Indústrias cerâmicas do Acre enfrentam desafios e projetam expansão com novos produtos

O presidente do Sindicer afirmou que empresas acreanas já estão produzindo o item e veem potencial de expansão

Durante bate-papo promovido nesta sexta-feira (1), no Espaço Indústria da Expoacre 2025, o presidente do Sindicato das Indústrias de Cerâmicas do Estado do Acre (Sindicer), Márcio Valter Agiolfi, abordou os principais desafios enfrentados pelo setor cerâmico no estado e apresentou alternativas para alavancar a produção, com destaque para a adoção dos blocos estruturais na construção civil.

Segundo Agiolfi, a escassez de material de queima tem impactado diretamente as indústrias. “Hoje o setor enfrenta um desafio muito grande, que é a falta de material de queima. As empresas estão passando por algumas dificuldades, mas a gente está atendendo o mercado da melhor forma possível e tentando sempre superar os desafios”, afirmou.

O presidente do Sindicato das Indústrias de Cerâmicas do Estado do Acre (Sindicer), Márcio Valter Agiolfi/Foto: ContilNet

Ele explicou que o sindicato tem buscado estratégias para melhorar o ambiente de negócios. “A gente, como instituição sindical, está sempre buscando oportunidades para melhorar o ambiente de negócio das empresas”, disse.

Entre as ações recentes, Márcio destacou um estudo realizado pelo instituto Forums in Movement, encomendado pelo Sindicer, que analisou toda a cadeia produtiva da cerâmica no Acre.

“Foi um estudo realizado pelo Forums in Movement, a demanda do sindicato, onde a gente foi entender toda a complexidade da cadeia produtiva do setor cerâmico, desde os insumos até mão de obra, mercado, produtos, demanda.”

Agiolfi ressaltou que o levantamento identificou uma importante oportunidade com o uso dos blocos estruturais.

“Uma grande delas é o bloco estrutural.
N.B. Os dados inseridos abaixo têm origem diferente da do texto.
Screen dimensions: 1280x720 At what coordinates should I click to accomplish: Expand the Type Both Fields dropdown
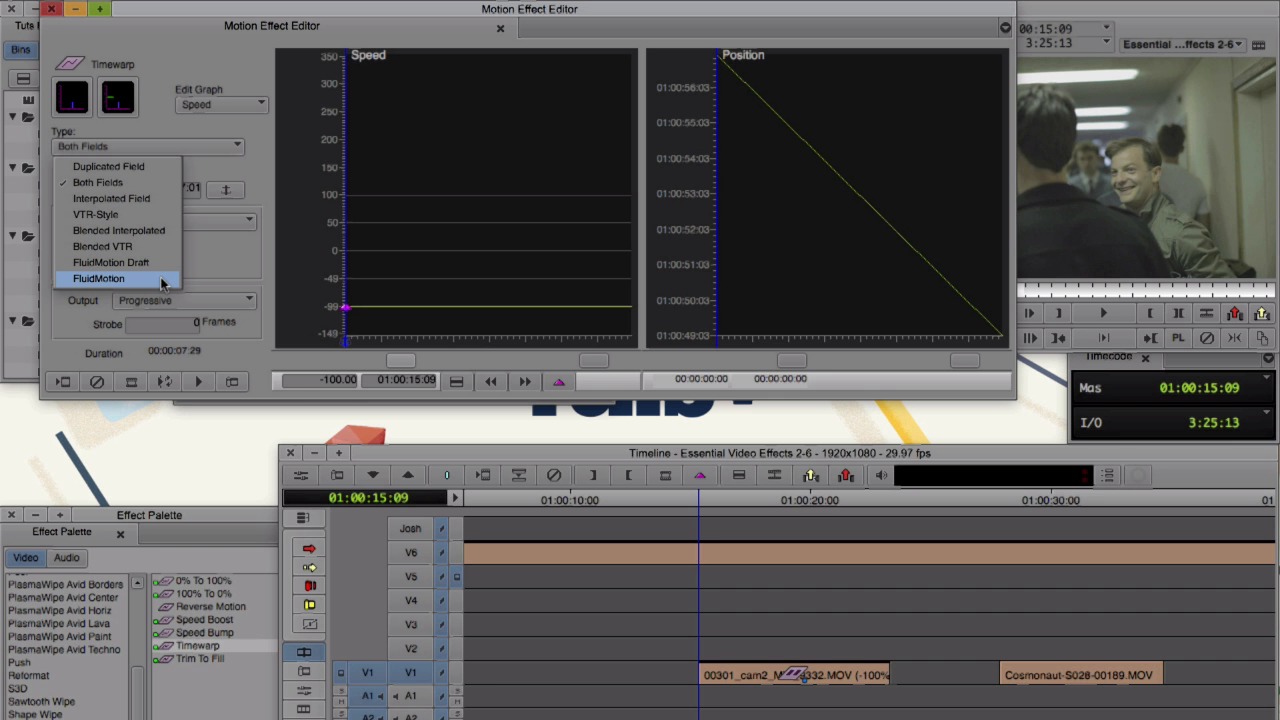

O setor está se projetando para os próximos anos, e a gente tem um crescimento desse produto no mercado, que é a ovenaria com bloco estrutural, amplamente utilizado por regiões do Sul.”

O presidente do Sindicer afirmou que empresas acreanas já estão produzindo o item e veem potencial de expansão. “Hoje nós já temos empresas aqui produzindo esse produto, já sendo comercializado, e a gente espera crescer esse mercado cada vez mais. É um diferencial que a gente traz para o consumidor, uma forma de impulsionar o setor cerâmico e também baratear o custo com a construção civil.”